Bahia Shehab and eL Seed to receive UNESCO Sharjah Prize for Arab Culture

This year’s prize pays tribute to the calligraffiti practice of two young artists from Egypt and France.

Awarded for their ongoing work in promoting Arab culture in the world.

eL Seed working on ‘Perception’, in Zaraeeb, Egypt. Image courtesy eL Seed.

eL Seed working on ‘Perception’, in Zaraeeb, Egypt. Image courtesy eL Seed.

On 24 March 2017 artists Bahia Shehab from Egypt and eL Seed from France were announced as winners of the 2017 UNESCO Sharjah Prize for Arab Culture. Both artists use calligraphy in street art to transmit political messages and to evoke change. In this 14th edition, Shehab is the first woman from the Arab region to receive the award.

The prize is an initiative of the United Arab Emirates and is awarded to two artists who, according to the prize, “have made a significant contribution to the development, dissemination and promotion of Arab culture in the world”. Each year one artist is selected from an Arab country and one from any other country.

Since 1998 the UNESCO Director-General and a panel of experts in the field of Arab Culture select the winners, and so far 22 laureates have been awarded the prize. Past winners have included researchers, artists, philosophers, authors and translators.

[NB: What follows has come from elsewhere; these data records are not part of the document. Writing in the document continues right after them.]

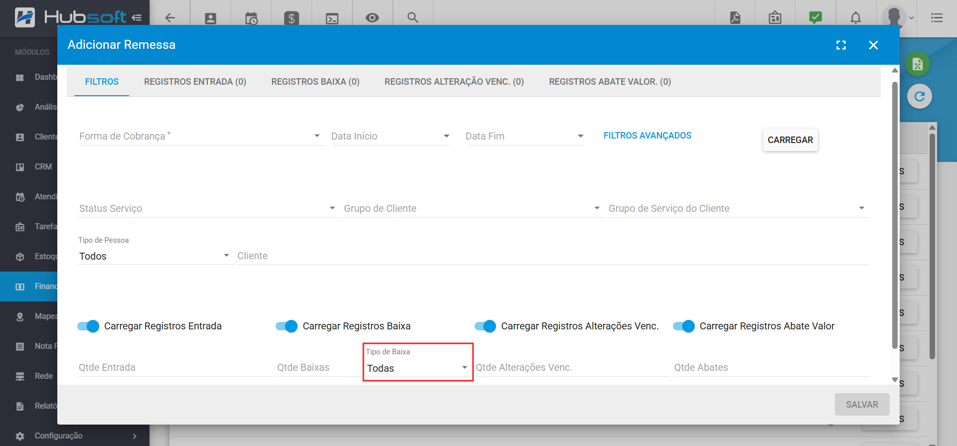Toggle off Carregar Registros Baixa
The width and height of the screenshot is (957, 446).
[287, 326]
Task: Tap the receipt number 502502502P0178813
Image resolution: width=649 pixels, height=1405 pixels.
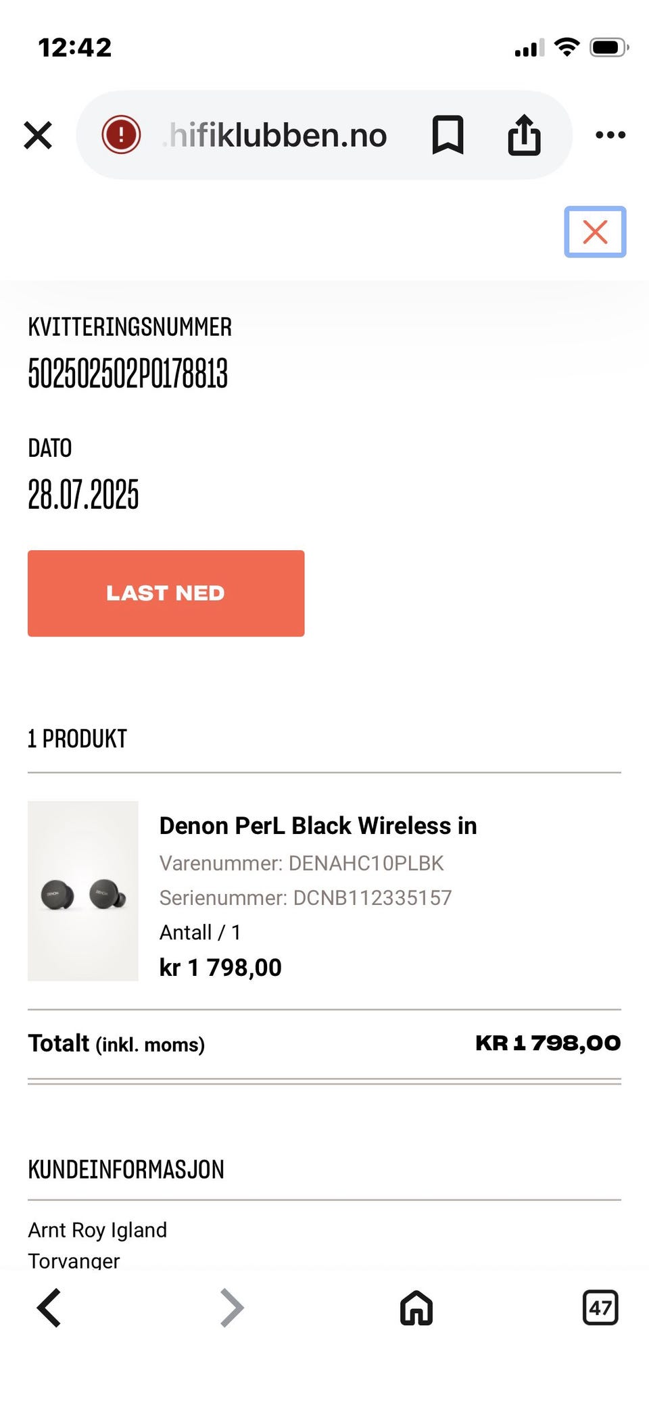Action: click(x=128, y=374)
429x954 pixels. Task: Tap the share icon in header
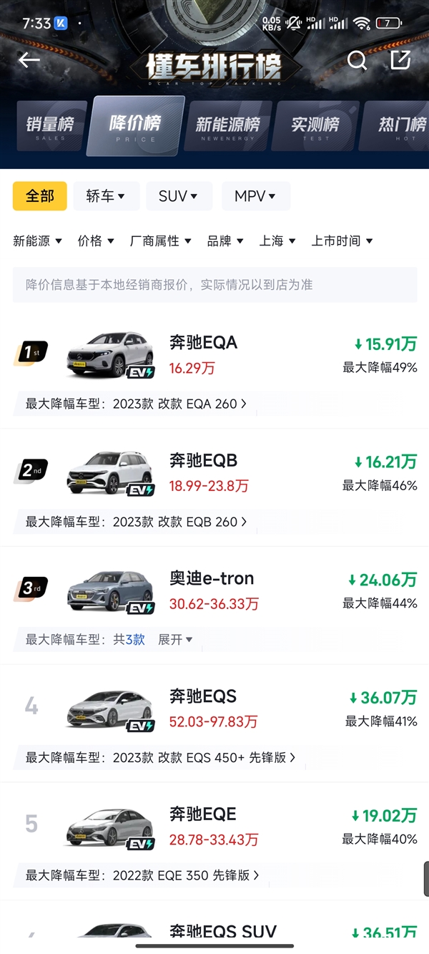(x=400, y=60)
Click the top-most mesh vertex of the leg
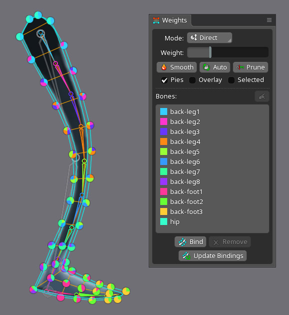Screen dimensions: 289x315 tap(38, 15)
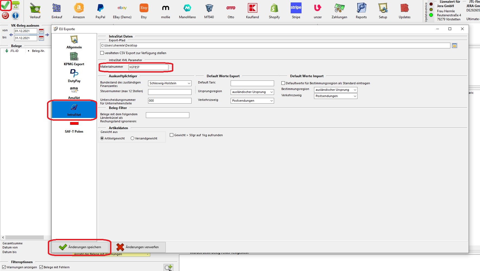This screenshot has height=271, width=480.
Task: Click the Materialnummer input field
Action: point(148,67)
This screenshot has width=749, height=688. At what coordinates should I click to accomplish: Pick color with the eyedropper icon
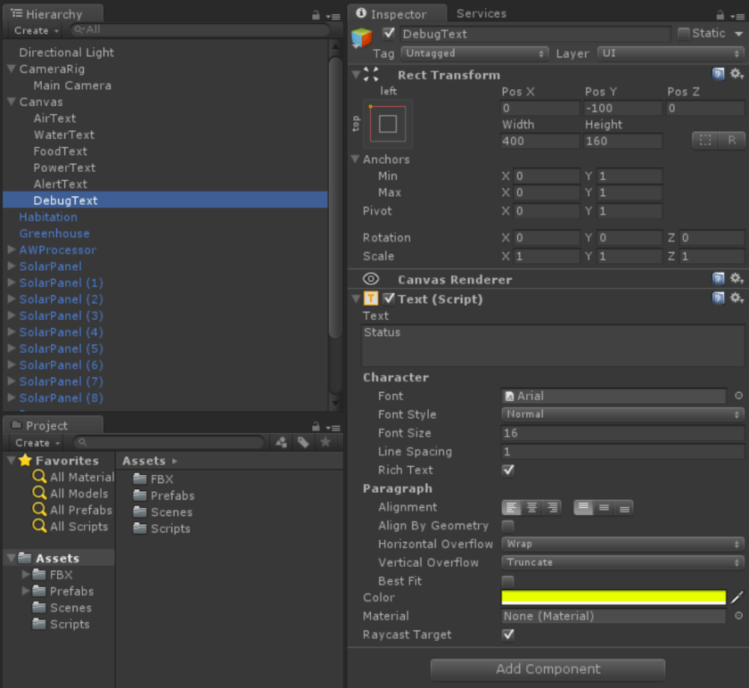click(x=737, y=598)
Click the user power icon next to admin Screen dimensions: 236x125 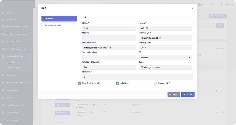pyautogui.click(x=200, y=4)
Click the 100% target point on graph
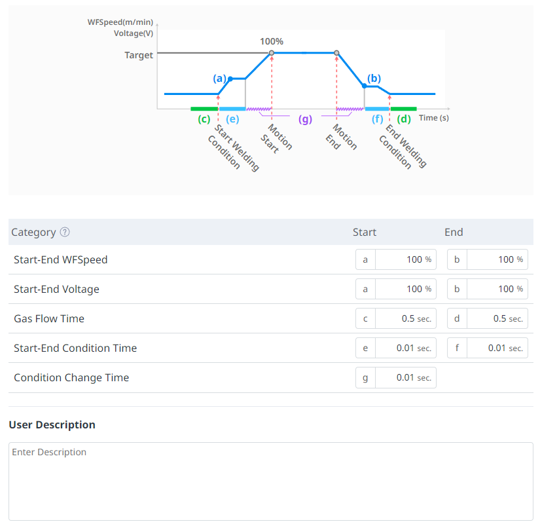 click(x=272, y=52)
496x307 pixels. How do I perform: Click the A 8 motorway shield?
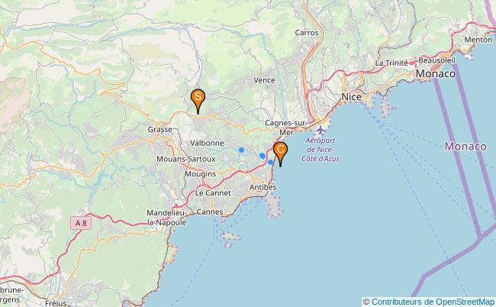[81, 223]
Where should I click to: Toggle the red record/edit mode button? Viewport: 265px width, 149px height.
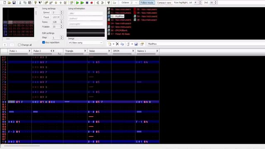point(92,3)

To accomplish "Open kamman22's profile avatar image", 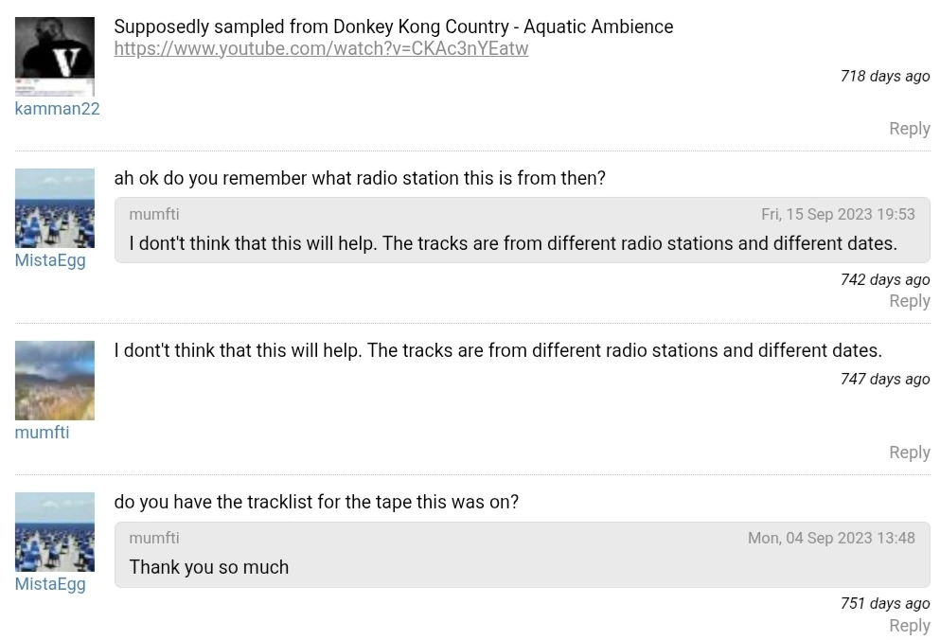I will tap(55, 56).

Bahia Shehab, 'No, A Thousand Times No'. Image courtesy the artist and UNESCO Sharjah Prize for Arab Culture.

Bahia Shehab, ‘No, A Thousand Times No’. Image courtesy the artist and UNESCO Sharjah Prize for Arab Culture.

The prize money of USD60,000 is divided between the two winners. This prize is an affirmation of several years of work in the area of promoting discussion and dialogue around Arab art and culture.

The jury this year consisted of Hiam Abbass, a specialist in Middle East film, mathematician Ahmed Djebbar, Amadou Mailele, a politician and diplomat with a background in arts, sociologist Gema Martin Muñoz and Farhan Nizami, a scholar in Islamic Studies.

Bahia Shehab, 'No to Stripping'. Image courtesy the artist and UNESCO Sharjah Prize for Arab Culture.

Bahia Shehab, ‘No to Stripping’. Image courtesy the artist and UNESCO Sharjah Prize for Arab Culture.

Bahia Shehab

Egyptian artist, designer and art historian Bahia Shehab (b. 1977) is a calligraffiti artist whose project No, A Thousand Times No developed out of the Arab Spring. Shehab comments that as a quiet person her contribution to the protests was not to shout out, but it was paint on walls. Through her art she spoke out strongly, saying no to military rule, emergency law and no to violence against citizens. No, A Thousand Times No centred on the multiple ways of writing “no” in Arabic, drawing from archives of countries that experienced Islamic rule throughout history. From this research she made stencil prints that she posted on the streets of Cairo.

Bahia Shehab, 'No, A Thousand Times No'. Image courtesy the artist and UNESCO Sharjah Prize for Arab Culture.

Bahia Shehab, ‘No, A Thousand Times No’ book. Image courtesy the artist and UNESCO Sharjah Prize for Arab Culture.

In an interview with the Huffington Post, Shehab explained:

When you loose hope with everything around you, you go down to the street. Your only hope is the people. This is who you paint and work for. It’s their minds, you try to influence.

Bahia Shehab, 'Crush Flowers'. Image courtesy the artist and UNESCO Sharjah Prize for Arab Culture.

Bahia Shehab, ‘Crush Flowers’. Image courtesy the artist and UNESCO Sharjah Prize for Arab Culture.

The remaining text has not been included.